Transport Infrastructure

Fast detection, slow evaluation: Status data are still analyzed manually

Today, 3D data is used as standard when creating basic plans for the conversion and extension of infrastructure. Stationary terrestrial laser scanners (TLS) and ground-based or airborne mobile mapping systems equipped with laser scanners and cameras are used to collect the data. They enable measurements in moving traffic. Traffic jams or expensive closures can thus be reduced or completely avoided. Very large amounts of data (several gigabyte per road kilometer) are generated during the acquisition process, which until now have mainly been evaluated manually, i.e. by sighting. The various objects within the 3D and image data are manually outlined and assigned to a class. This type of evaluation is very time-consuming – unlike data acquisition itself, which is carried out very quickly thanks to modern mobile mapping systems, even when infrastructure elements with large dimensions are involved.

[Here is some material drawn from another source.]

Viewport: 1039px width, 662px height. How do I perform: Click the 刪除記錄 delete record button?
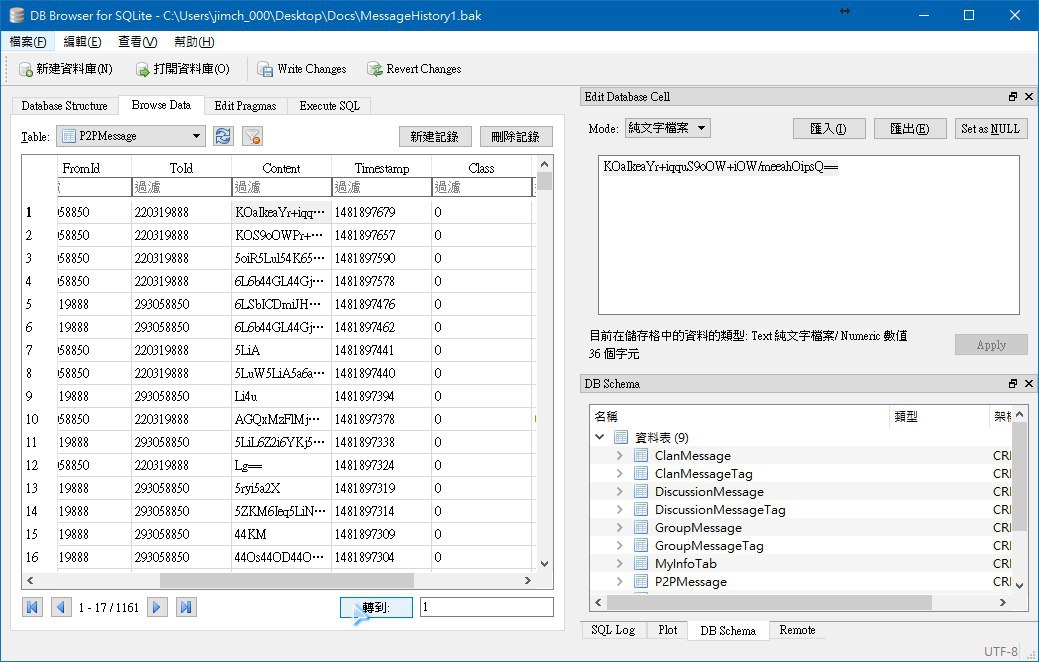(x=516, y=137)
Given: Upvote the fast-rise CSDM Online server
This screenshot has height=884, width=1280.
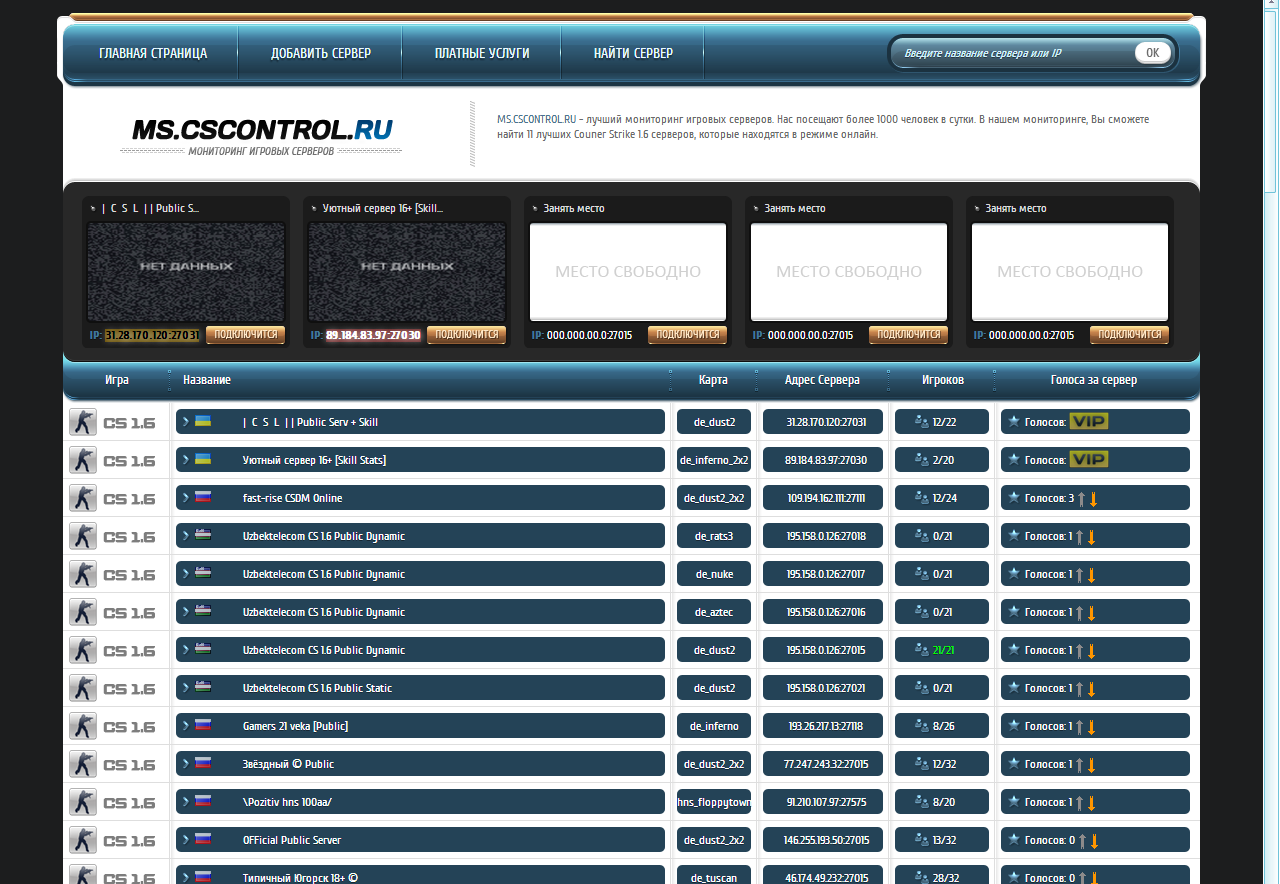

3D-AI: Fraunhofer IPM uses AI for efficient data evaluation

The Deep Learning Framework 3D-AI developed by Fraunhofer IPM provides a much more efficient and reliable interpretation of traffic infrastructure data than it was possible with previous methods. The framework projects the recorded scanner data reliably and accurately into the images of the color cameras. Each RGB image or multispectral image of the scene is assigned a corresponding depth channel. With the RGB-D(epth) data processed in this way and a trained artificial neural network, the data evaluation is proving to be very robust against object variations, different viewing angles or varying lighting conditions.

Within the scope of several projects, a library with annotated training data was created for the interpretation of infrastructure objects, which can serve as a basis for the training of an ANN. More than 30 objects from the categories street surfaces, street assets, vegetation and the like have already been trained.